Phillips begins introducing his own childhood in Chapter 16; this is a marked shift in a predominantly historical text. By sharing his perceptions of life in Forsyth as a young person, Phillips draws in readers who might share his experience of living somewhere that socially upheld white supremacy in invisible manners. Further, Phillips illustrates the pervasive ways that white people in Forsyth were able to continue to act in racist ways without catching attention outside of the county. As a young white child in Forsyth, Phillips did not have to understand everything about the legacy of 1912, he only needed to go along with the status quo.

Though the shooting of Miguel Marcelli takes place at a markedly different time than 1912, Phillips connects this event to the legacy of the violence surrounding Mae Crow’s murder. Melvin Crowe is a direct descendent, of the Crow family; the “e” was added onto the name during the 20th century. It is symbolic and important that a second bout of publicized racial tension in Forsyth resulted because of a member of the Crow(e) family tree; the greater irony, however, lies in the actions of Crowe's aunt Ethel, who turns a blind eye to Shirley Webb's desperate need of help after the shooting.
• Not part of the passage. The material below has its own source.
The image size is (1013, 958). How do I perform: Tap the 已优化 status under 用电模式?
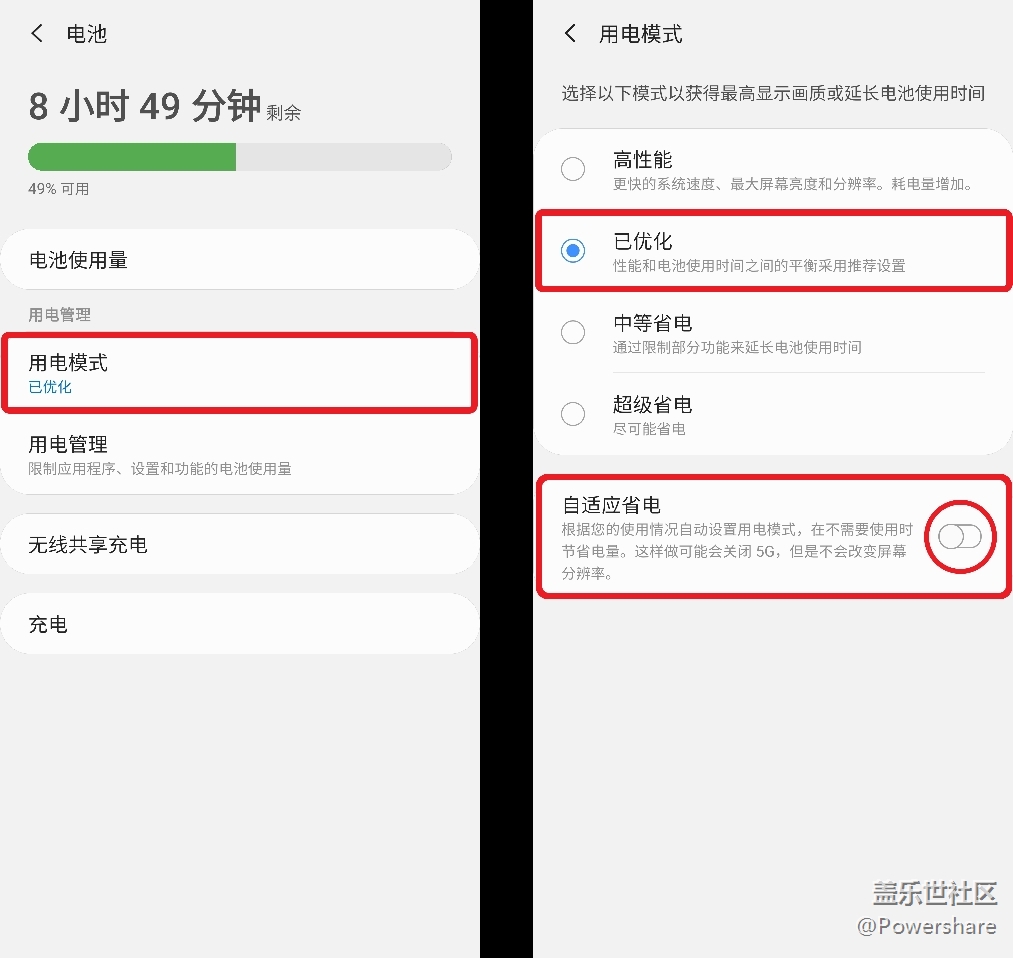[50, 388]
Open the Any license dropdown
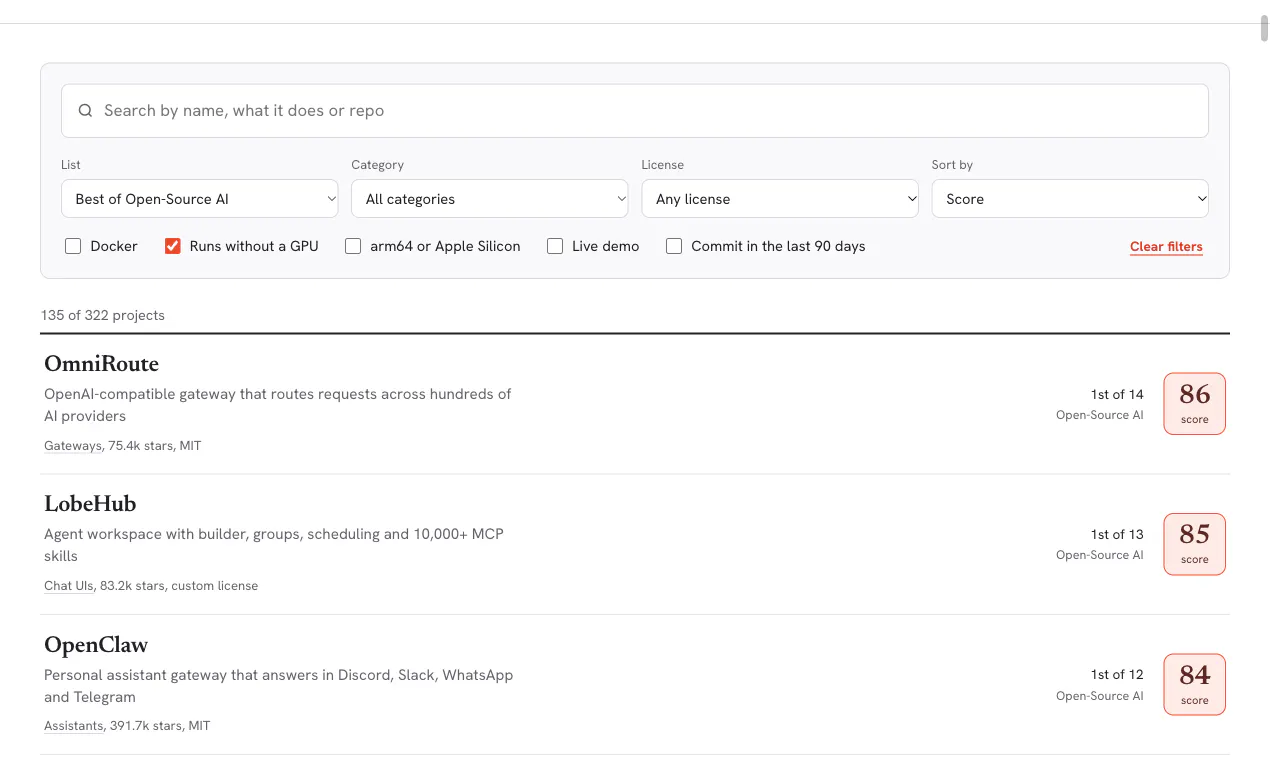Screen dimensions: 1270x760 (780, 199)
Ethel Crowe chooses to do nothing, reflecting the larger patterns of ignorance and bigotry plaguing Forsyth for generations: Not only have white people spread racialized terror, they have also pretended not to see the actions of their friends, family members, and neighbors. Phillips illustrates this deadly combination through the story of the shooting of Miguel Marcelli in order to make clear how dangerous white complicity and silence can be.